By James Sillars, business and economics reporter
Oil prices above $100 a barrel would now appear to be well baked-in as hostilities in the Middle East intensify.
A barrel of Brent crude is currently trading at $109 – up more than 5% on the day – and tracking towards its highest closing daily level of the war to date.
The price spiked this afternoon after Tehran urged evacuation of key energy infrastructure across countries, including the UAE, Saudi Arabia and Qatar, pending attacks in the coming hours.
The threat followed the first direct attack on Iranian energy facilities.
Israel was reported to have targeted the sprawling Parsgas field.
Market analysts say the more damage caused to energy production in the Middle East, the greater the current supply squeeze will become.
News of intensifying attacks on oil and gas operations does not bode well, as destruction of infrastructure means it will take longer to bring output back in line and get it delivered once hostilities end.

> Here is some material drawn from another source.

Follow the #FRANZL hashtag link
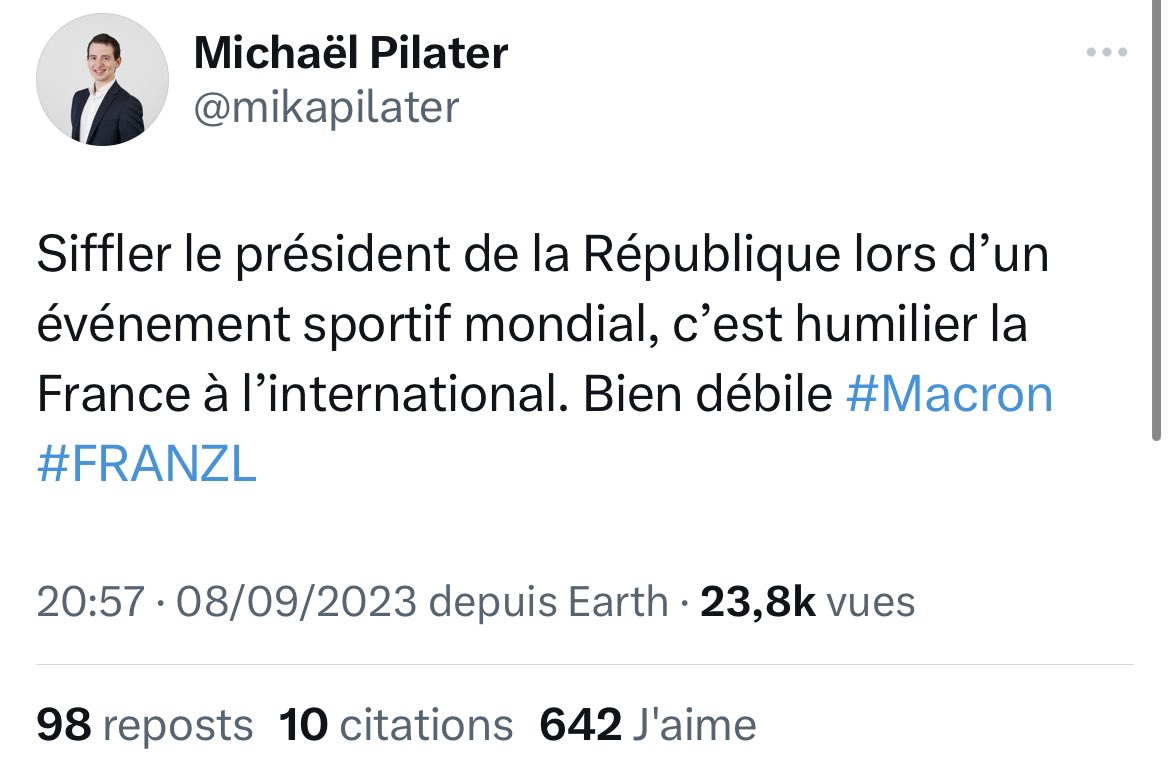 pyautogui.click(x=147, y=465)
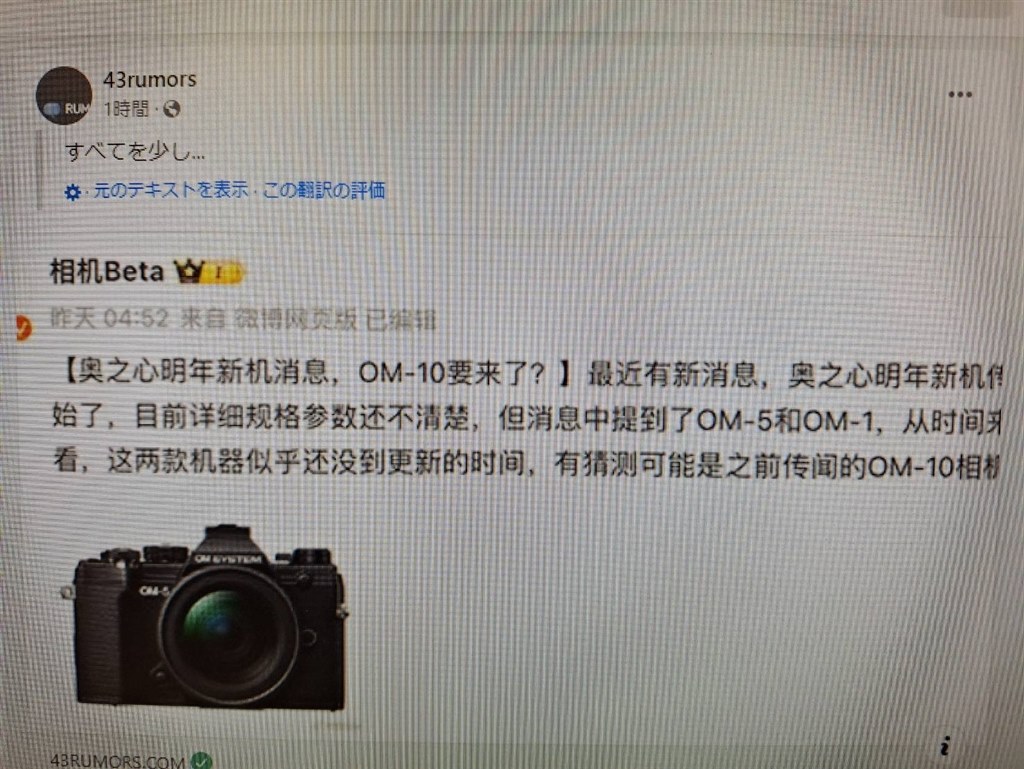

The loss of the Strait of Hormuz shipping route has prompted Saudi Arabia to move some oil via the Red Sea instead, while Iraq has reopened a pipeline to Turkey. The volumes involved are a tiny fraction of normal capacity.
Natural gas costs have risen in sympathy with oil.
UK wholesale costs are up 6% today – 60% in the month to date.
On wider markets, the energy price surge has hammered sentiment across the board, with the FTSE 100 closing the day 0.9% lower at 10,305.
Few stocks were spared pain.
Precious metal miners suffered as gold values fell 2% on a stronger dollar.
Consumer stocks were also hurt by growing fears that a global inflation surge will kill off demand and therefore economic growth.